SEP plan limits SEP plans (that are not SARSEPs) only allow employer contributions. For a self-employed individual, contributions are limited to 25% of your net earnings from self-employment (not including contributions for yourself), up to $58,000 (for 2021; $57,000 for 2020).
What happens if you make a mistake on a SEP contribution?
If the mistake includes excess amounts contributed to the employees’ IRAs associated with the SEP, the employer must use VCP if the employer wishes to allow the excess amounts to remain in the affected participants’ IRAs. If this correction method is used, a special additional payment of at least 10% of the excess amount will apply.
How much can I contribute to my SEP plan?
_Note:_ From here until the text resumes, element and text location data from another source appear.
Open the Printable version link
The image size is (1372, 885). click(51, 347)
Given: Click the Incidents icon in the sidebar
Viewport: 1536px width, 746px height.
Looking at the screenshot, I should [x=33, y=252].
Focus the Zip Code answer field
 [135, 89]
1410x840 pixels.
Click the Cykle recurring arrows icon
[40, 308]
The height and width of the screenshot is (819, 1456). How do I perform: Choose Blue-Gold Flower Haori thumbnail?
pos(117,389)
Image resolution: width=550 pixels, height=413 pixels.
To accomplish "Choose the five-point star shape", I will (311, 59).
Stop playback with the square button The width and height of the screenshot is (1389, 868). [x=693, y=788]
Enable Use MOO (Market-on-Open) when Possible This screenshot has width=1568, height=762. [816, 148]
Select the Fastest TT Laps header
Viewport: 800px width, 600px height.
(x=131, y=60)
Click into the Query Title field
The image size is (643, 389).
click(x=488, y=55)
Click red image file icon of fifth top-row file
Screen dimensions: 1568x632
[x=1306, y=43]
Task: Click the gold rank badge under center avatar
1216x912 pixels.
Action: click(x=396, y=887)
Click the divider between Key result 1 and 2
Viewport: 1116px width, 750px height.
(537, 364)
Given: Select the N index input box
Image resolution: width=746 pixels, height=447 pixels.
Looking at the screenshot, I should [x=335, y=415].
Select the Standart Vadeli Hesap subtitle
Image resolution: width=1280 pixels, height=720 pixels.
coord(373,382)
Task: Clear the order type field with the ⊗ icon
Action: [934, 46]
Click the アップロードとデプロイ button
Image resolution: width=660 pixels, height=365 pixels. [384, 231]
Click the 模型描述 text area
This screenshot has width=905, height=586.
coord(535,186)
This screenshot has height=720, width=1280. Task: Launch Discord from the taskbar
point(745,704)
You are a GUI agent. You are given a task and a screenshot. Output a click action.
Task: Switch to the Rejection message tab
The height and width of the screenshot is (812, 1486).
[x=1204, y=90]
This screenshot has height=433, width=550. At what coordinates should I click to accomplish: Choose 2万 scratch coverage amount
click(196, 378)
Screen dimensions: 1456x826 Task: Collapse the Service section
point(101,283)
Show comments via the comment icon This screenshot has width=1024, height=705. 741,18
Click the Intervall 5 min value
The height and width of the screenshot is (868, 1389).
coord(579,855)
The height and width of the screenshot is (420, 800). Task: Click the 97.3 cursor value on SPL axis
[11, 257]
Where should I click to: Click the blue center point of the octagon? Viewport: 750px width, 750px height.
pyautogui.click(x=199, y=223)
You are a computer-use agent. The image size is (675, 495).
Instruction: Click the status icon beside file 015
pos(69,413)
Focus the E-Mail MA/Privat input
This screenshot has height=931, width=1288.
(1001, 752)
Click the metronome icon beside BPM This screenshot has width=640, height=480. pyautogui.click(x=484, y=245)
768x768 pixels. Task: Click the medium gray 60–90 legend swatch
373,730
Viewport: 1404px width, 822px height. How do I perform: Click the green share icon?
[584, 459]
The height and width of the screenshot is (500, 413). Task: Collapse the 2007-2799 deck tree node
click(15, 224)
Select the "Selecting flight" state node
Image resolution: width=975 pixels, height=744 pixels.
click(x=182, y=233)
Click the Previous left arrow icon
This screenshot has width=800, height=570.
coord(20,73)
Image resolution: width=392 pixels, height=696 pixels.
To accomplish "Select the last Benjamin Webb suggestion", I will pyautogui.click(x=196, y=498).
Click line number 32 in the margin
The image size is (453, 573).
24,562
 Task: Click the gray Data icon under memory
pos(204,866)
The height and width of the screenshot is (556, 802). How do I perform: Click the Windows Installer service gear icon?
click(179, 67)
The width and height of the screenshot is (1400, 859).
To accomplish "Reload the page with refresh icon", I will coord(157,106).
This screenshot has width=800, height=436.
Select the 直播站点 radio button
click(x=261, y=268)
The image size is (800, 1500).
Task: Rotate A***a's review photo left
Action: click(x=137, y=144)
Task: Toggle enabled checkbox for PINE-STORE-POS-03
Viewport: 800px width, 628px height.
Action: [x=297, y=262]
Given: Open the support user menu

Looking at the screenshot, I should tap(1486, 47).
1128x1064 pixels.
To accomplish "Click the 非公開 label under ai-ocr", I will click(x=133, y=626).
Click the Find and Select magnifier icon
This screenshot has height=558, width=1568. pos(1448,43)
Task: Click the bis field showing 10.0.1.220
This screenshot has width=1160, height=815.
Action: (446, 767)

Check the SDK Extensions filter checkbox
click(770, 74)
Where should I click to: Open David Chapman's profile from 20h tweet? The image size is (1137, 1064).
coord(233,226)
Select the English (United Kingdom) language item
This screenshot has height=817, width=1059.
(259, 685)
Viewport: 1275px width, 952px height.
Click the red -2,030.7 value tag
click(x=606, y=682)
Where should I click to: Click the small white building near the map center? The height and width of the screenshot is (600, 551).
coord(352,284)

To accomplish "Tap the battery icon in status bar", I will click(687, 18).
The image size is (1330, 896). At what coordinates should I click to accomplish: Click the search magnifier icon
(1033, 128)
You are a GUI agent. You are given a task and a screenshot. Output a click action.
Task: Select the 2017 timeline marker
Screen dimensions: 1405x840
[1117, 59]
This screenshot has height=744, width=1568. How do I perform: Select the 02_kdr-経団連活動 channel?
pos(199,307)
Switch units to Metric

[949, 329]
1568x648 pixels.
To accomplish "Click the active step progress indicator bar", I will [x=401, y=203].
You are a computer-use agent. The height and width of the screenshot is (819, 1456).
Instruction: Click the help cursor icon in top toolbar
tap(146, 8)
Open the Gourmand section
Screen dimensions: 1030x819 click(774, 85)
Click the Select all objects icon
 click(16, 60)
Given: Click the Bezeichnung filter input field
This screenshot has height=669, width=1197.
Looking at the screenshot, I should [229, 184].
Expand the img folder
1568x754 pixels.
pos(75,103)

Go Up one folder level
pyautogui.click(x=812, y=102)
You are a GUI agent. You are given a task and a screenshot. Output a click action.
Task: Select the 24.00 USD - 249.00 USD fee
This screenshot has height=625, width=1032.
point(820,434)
The contribution limits for your SIMPLE IRA plan are separate from the limits for your SEP plan. Assuming you are not also an owner of your employer’s business, you can contribute the maximum to both plans. You can make salary deferrals (salary reduction contributions) of up to $13,000 to a SIMPLE IRA plan in 2019 ($12,500 in 2015-2018).
Can a self employed person contribute to a SEP IRA?
For more information on the deduction limitations for self-employed individuals, see Publication 560, Retirement Plans for Small Business (SEP, SIMPLE, and Qualified Plans). Employer contributions to a SEP-IRA won’t affect the amount you can contribute to a Roth IRA or a traditional IRA.
When to use VCP on a SEP contribution?
If the value of all IRAs exceeds $500,000, the user fee will be higher. If the mistake includes excess amounts contributed to the employees’ IRAs associated with the SEP, the employer must use VCP if the employer wishes to allow the excess amounts to remain in the affected participants’ IRAs.